Among the entries below, how many lines include the word "review"? Reply with only the number.

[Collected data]
┏━━

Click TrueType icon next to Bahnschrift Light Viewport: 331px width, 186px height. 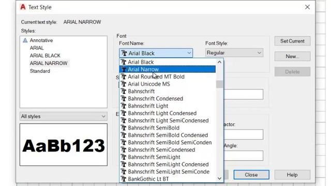tap(124, 106)
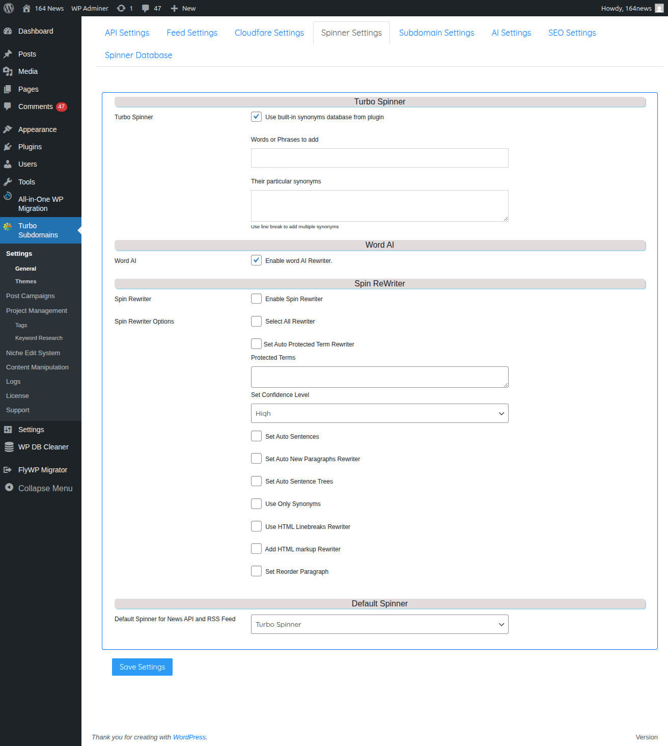Follow the WordPress footer link

click(189, 737)
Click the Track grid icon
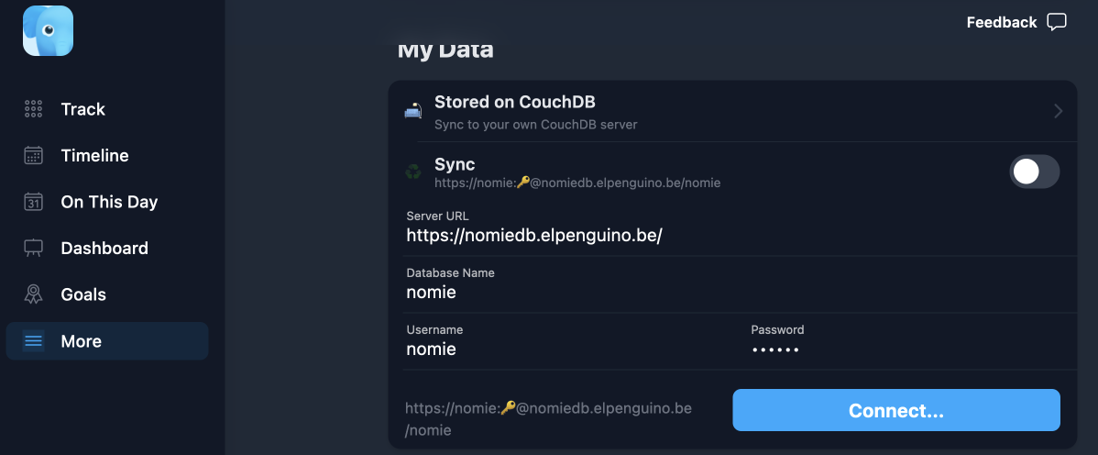 (33, 109)
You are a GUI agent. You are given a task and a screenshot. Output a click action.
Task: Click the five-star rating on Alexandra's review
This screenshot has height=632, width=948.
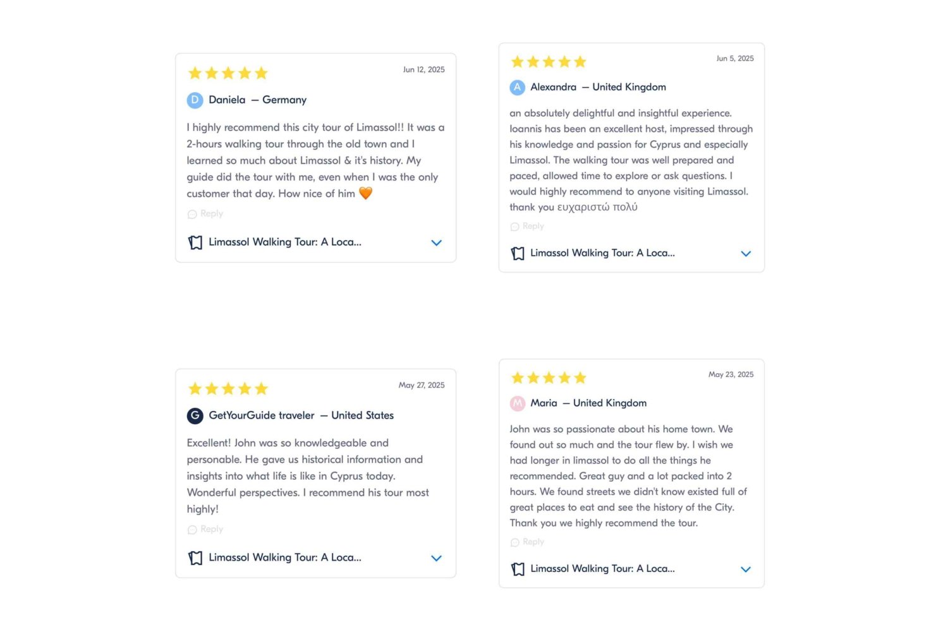549,62
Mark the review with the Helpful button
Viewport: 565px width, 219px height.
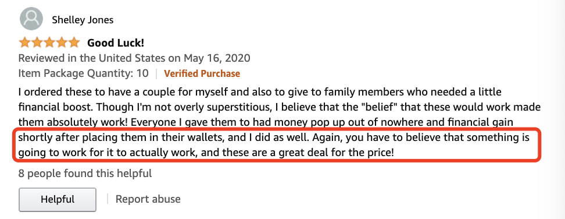58,199
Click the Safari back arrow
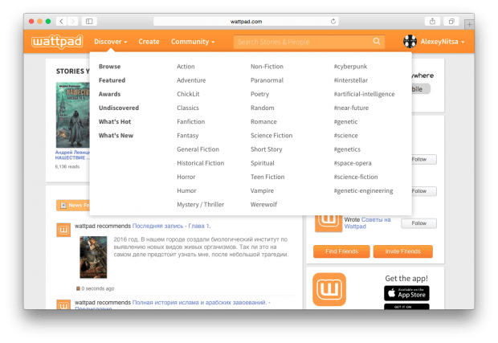This screenshot has height=343, width=498. click(63, 21)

┗━━

§ Exercise response:
2